Document section>

Being immensely weighted with every variety of responsibility and concern, the Prophet was not able consistently to set aside long periods of time for study, though he always made the time for upreaching prayer and communion. On one occasion he arose and said, “I am not like other men. My mind is continually occupied with the business of the day, and I have to depend entirely upon the living God for every thing I say on such occasions as these.”13 Then he proceeded to deliver one of the great discourses of all time. He was “treasuring up continually,” in all that that phrase implies. Therefore he was blessed with discernment to know what should be given by way of milk here and what by way of meat there.

Incidentally, the Prophet, loving, playful, and cheerful though he was, did not balk when he was inspired to rebuke or to admonish with sharpness.14 After the rebuke, he would show forth an increase of love to the one rebuked, in accordance with Doctrine and Covenants 121:43. But he could be towering when he rebuked and it could penetrate to the very vitals.

Data rows>
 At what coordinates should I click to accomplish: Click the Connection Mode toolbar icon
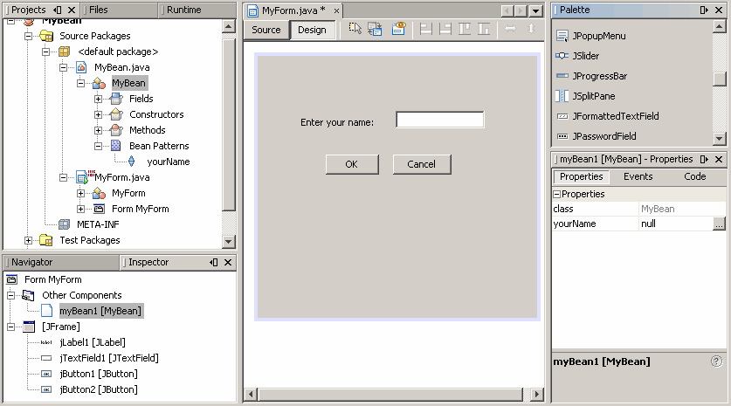[375, 30]
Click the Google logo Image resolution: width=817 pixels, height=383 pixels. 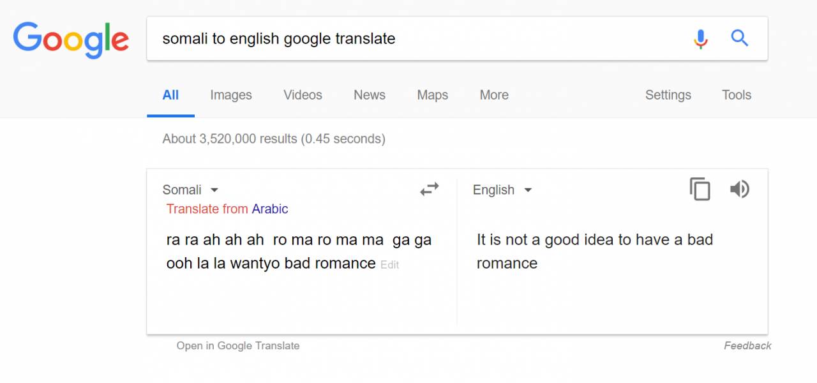pyautogui.click(x=71, y=40)
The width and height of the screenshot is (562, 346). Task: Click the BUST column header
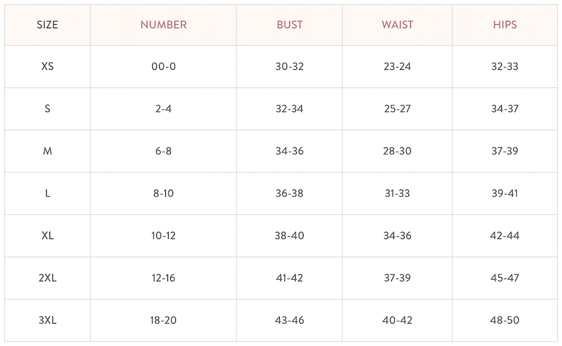pos(289,25)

Exercise requirements>
Please answer these questions about the excerpt about the Prophet:
(a) What did he always make time for, even when he could not set aside long periods for study?
(b) In his quoted words, on whom did he have to depend entirely for everything he said?
(c) Which scripture passage is named for his showing an increase of love to the one he rebuked?

Worked solution>
(a) Upreaching prayer and communion.
(b) The living God.
(c) Doctrine and Covenants 121:43.